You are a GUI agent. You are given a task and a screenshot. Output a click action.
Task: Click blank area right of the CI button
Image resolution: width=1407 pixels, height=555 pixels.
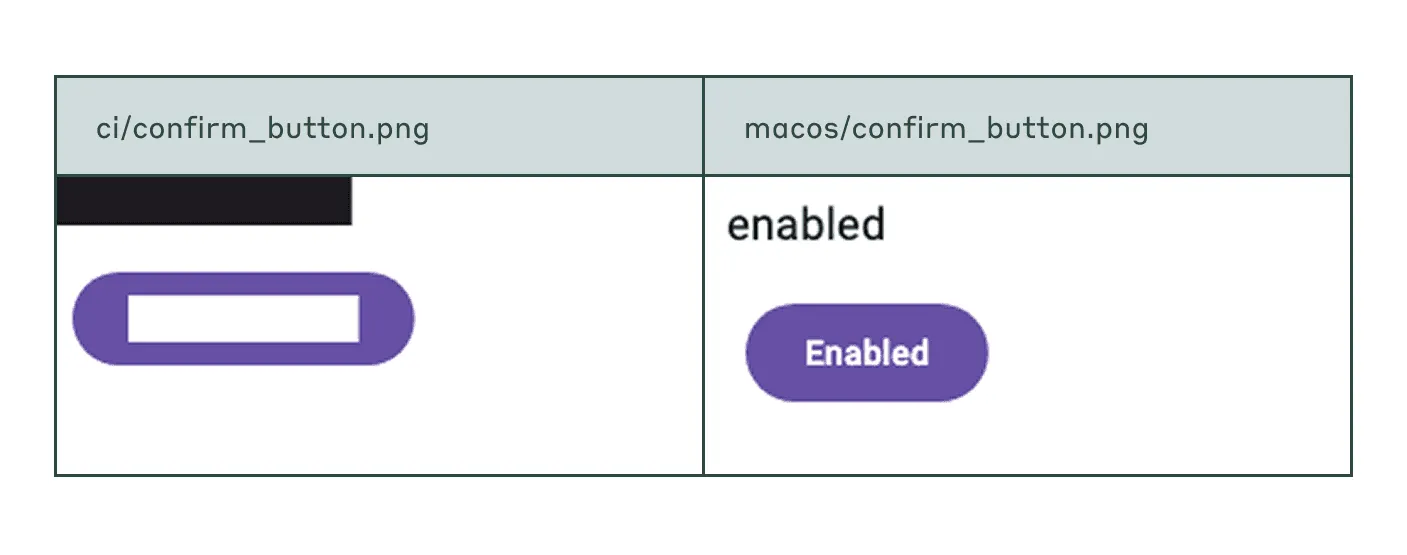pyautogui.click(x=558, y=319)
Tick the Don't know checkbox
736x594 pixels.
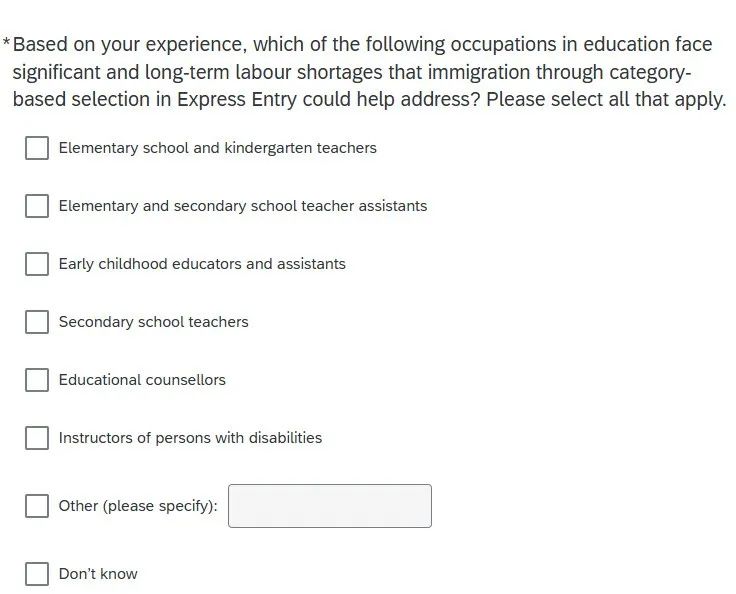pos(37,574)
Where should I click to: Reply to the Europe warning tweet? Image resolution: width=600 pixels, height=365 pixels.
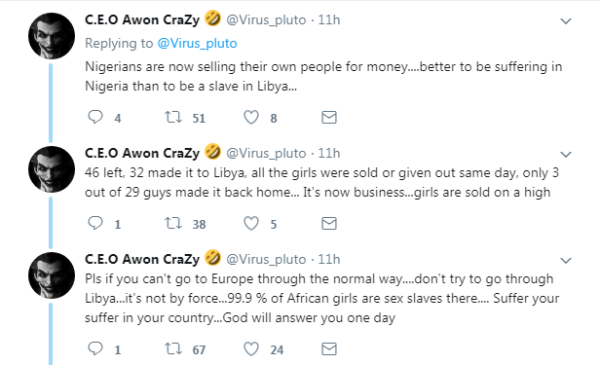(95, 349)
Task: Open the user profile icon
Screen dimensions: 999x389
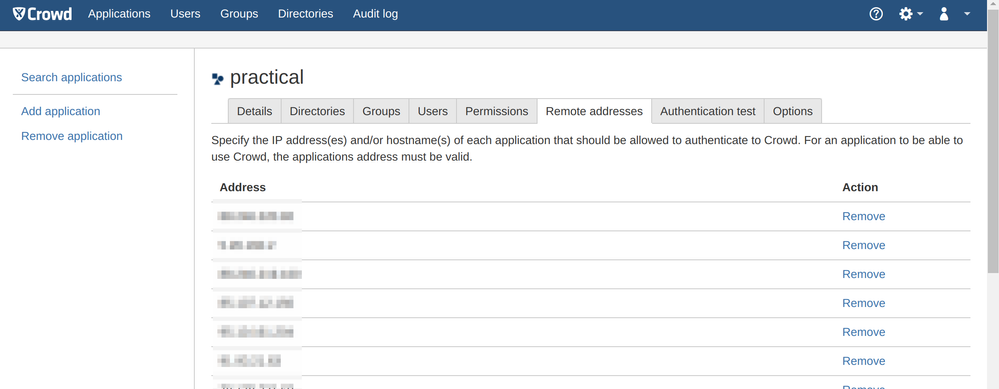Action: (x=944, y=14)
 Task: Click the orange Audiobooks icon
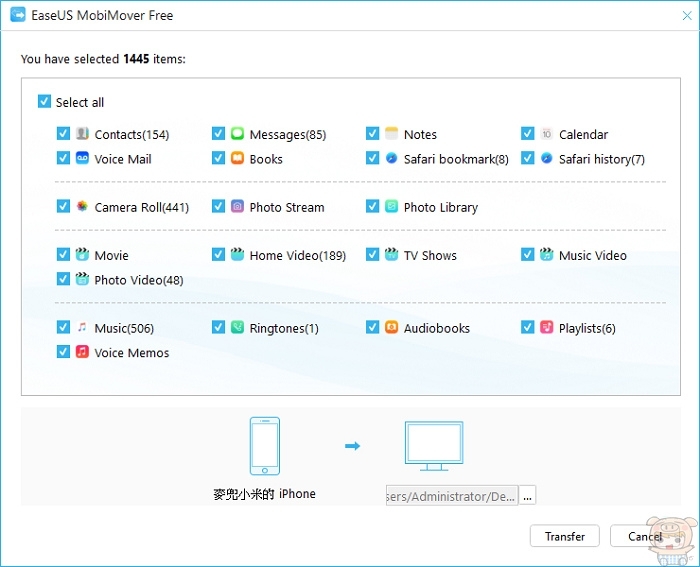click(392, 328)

* * *

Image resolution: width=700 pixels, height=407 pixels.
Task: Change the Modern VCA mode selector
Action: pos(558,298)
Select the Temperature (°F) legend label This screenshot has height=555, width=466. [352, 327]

◆ **PROBLEM**:
Show every line above in which the word "screenshot" appears.

◆ **COMPLETED EXERCISE**:
You are a GUI agent. You are given a task and a screenshot. Output a click action.
Select the Temperature (°F) legend label This screenshot has height=555, width=466. [352, 327]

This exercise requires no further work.